▶ [PAGE EXTRACT]:
--- Start ---
Henri Jokiharju welcomes the competition and the challenge as camp nears

SHARE Henri Jokiharju welcomes the competition and the challenge as camp nears

Henri Jokiharju has played in one NHL preseason game, last year in Columbus. (AP Photo)

TRAVERSE CITY, Mich. — There was no easing into the NHL for Bruins defenseman Charlie McAvoy. His first game was Game 1 of the 2017 playoffs. He started, too, just weeks after wrapping up his sophomore season at Boston University. And on his first shift, in the very first minute of his NHL career, he botched a dump-in attempt, firing the puck into teammate Riley Nash’s back.

McAvoy was mortified.

“Your first game, it’s kind of like the great unknown,” McAvoy said. “When you come up, you’re not sure if you can play in the NHL. And I remember making a mistake on my first shift, and thinking, ‘Man, I’m way out of my league. I don’t know if I can do this.’ ”
--- End ---
▶ [DATASET EXTRACT]:
--- Start ---
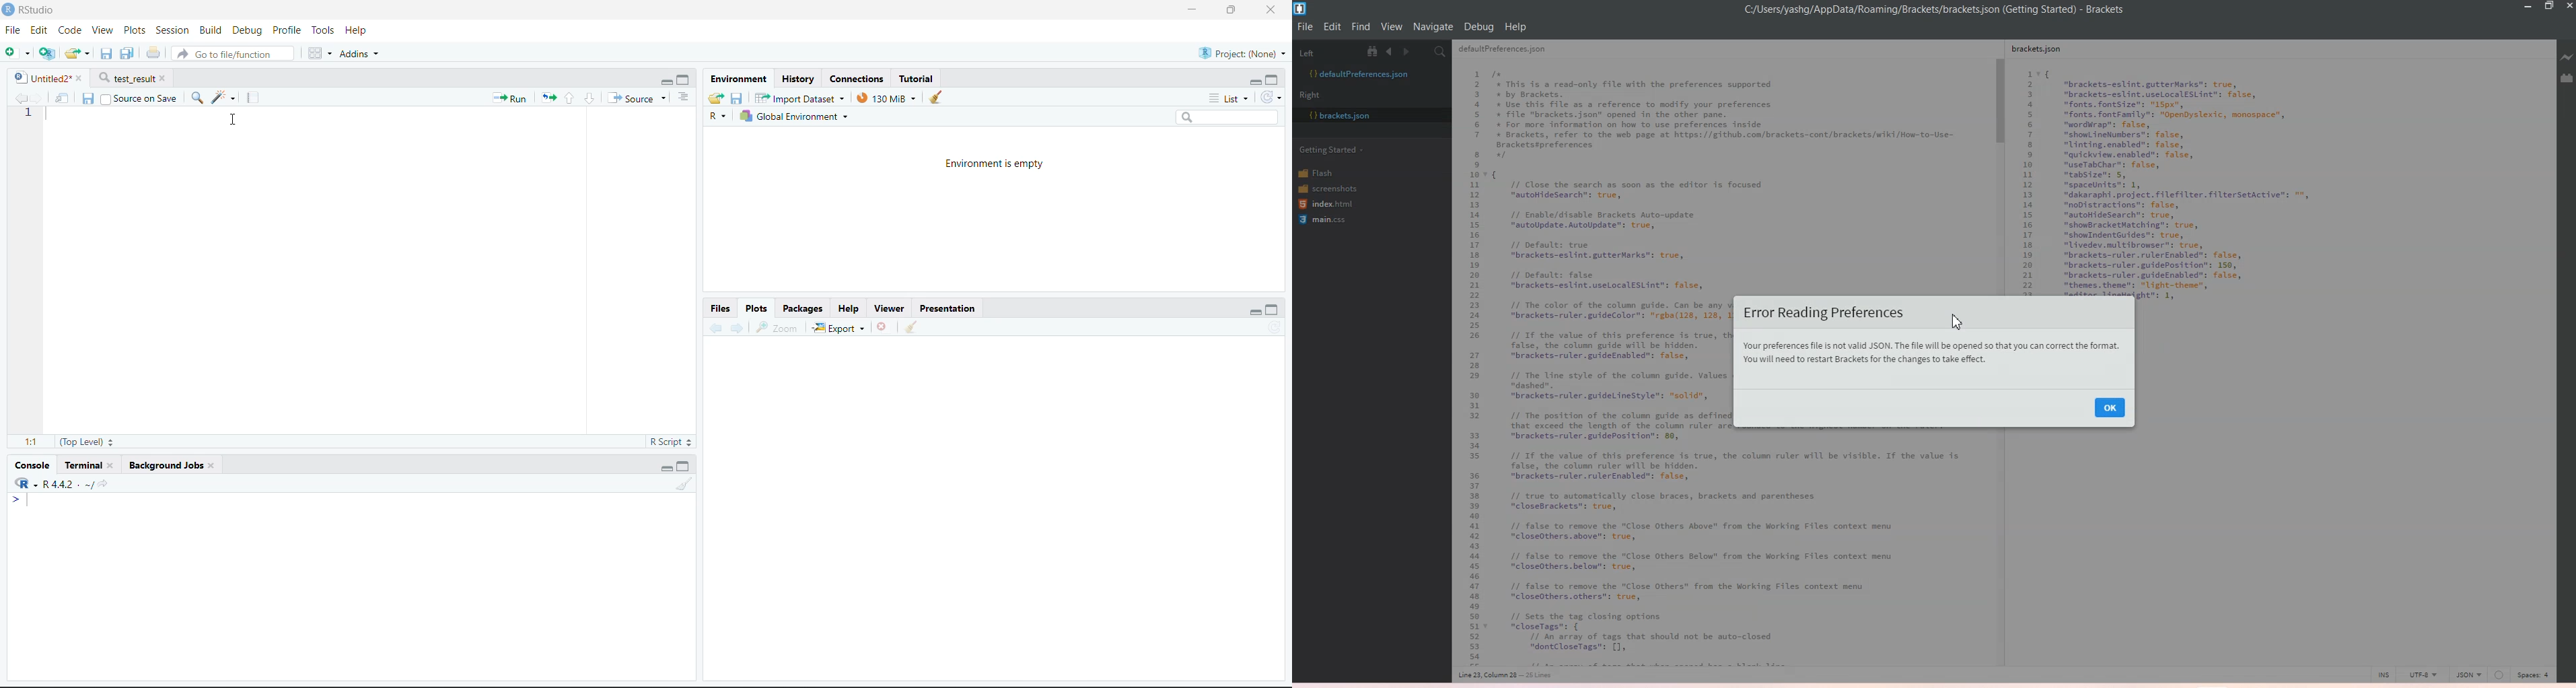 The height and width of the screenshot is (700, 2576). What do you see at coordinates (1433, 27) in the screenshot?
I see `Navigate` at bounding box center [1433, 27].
--- End ---
▶ [TASKS AND EXERCISES]:
(a) In the Henri Jokiharju article, whose back did Charlie McAvoy hit with the puck on his first NHL shift?
(b) Carry the Henri Jokiharju article forward from its last sentence.

▶ [RESPONSES FOR EACH TASK]:
(a) Riley Nash's.

(b)
He turned out fine, of course. McAvoy, just 19 at the time, acquitted himself well with three assists in six playoff games. He then was a star rookie last season, pairing up with future Hall of Famer Zdeno Chara to help rejuvenate the aging Bruins. He finished with seven goals and 25 assists in 63 games.

It’s exactly what Henri Jokiharju hopes to do with the Blackhawks. He’s 19, same age as McAvoy was. He’s a first-round pick, same as McAvoy. He’s a right-handed shot, same as McAvoy. And the Hawks happen to have a future Hall of Famer in dire need of a capable partner on the top pairing — Duncan Keith.

Jokiharju has been hearing and reading the comparison for months. He’ll finally get to see if he can pull it off when training camp opens next Friday. McAvoy cautioned that it can be intimidating at first, saying it took a few games and a few helpful tips from Chara for him to feel like he really belonged in the NHL.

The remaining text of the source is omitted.